■ **QUOTED PASSAGE**:
========
Criminal fines and restitution and child and spousal support are types of debts that bankruptcy essentially never discharges. Income taxes can be discharged but only after meeting certain conditions. We’ve covered these in our last few blog posts. Today we cover student loans.
Student loans are more like income taxes than criminal or support debts in that they CAN get discharged in bankruptcy. Like an income tax, a student loan just needs to meet certain conditions.
But unlike an income tax debt, the conditions for discharge of a student loan are much vaguer. Most of the income tax conditions are clear. These conditions require a precise understanding of the law and a thorough knowledge of the facts of your case. But if you and your Louisville bankruptcy lawyer are careful, you should know before you file your bankruptcy whether you can discharge a tax debt.
========
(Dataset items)
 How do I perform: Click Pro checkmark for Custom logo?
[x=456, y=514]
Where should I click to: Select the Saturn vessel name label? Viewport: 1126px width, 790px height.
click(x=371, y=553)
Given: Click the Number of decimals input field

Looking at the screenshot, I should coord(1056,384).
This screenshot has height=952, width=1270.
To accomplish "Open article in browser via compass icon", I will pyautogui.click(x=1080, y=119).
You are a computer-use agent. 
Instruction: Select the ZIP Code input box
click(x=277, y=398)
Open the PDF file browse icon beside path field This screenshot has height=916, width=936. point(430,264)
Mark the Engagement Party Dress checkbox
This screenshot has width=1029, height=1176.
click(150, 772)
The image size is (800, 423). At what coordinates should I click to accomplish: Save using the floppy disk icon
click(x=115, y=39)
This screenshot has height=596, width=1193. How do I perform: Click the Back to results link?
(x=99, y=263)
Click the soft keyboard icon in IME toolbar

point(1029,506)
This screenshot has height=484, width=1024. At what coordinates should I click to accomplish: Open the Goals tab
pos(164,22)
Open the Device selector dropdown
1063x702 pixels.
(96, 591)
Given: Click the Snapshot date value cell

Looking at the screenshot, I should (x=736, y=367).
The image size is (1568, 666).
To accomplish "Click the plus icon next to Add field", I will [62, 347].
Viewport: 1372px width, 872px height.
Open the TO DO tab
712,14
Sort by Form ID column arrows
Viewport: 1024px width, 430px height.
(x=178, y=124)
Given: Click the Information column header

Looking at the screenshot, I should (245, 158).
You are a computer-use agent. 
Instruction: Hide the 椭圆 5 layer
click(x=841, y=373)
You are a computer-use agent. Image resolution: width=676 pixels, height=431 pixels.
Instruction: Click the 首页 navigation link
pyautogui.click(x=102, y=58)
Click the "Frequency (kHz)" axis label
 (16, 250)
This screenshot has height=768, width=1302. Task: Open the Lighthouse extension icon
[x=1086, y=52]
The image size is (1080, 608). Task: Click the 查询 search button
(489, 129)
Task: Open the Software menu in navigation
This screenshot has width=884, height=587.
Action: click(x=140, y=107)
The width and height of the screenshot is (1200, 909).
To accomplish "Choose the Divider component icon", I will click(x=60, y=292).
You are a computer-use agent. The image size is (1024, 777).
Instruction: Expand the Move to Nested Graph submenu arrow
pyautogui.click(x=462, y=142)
========
■ **WORK REQUIRED**: Please carry the blog post on discharging student loans in bankruptcy forward, picking up right after its final sentence.

■ **ANSWER FOR THIS EXERCISE**:
Discharging student loans, in contrast, require meeting an ambiguous condition called “undue hardship.” Its ambiguity means that it’s much harder to predict whether or not a student loan will be discharged in bankruptcy.
Furthermore, because of this vague condition it’s possible to get a partial discharge. You may continue to owe some but not all of a particular student loan debt. Or if you have multiple student loans you may discharge some but not all of them.
Bankruptcy law states that an educational loan or benefit overpayment is not discharged in bankruptcy unless it “would impose an undue hardship on [you or your] dependents.” Section 523(a)(8) of the U.S. Bankruptcy Code.
Can you show the bankruptcy court that paying a student loan causes you “undue hardship”? If so bankruptcy can forever discharge that debt.
A More Precise Meaning of “Undue Hardship”
How does your bankruptcy court decide whether or not a student loan causes you a hardship?
How bad does a hardship need to be to qualify as an undue hardship?
In most parts of the country “undue hardship” requires you to establish all three of the following:
1. You currently cannot maintain even a minimal standard of living (for yourself and any dependents) if you pay the student loan.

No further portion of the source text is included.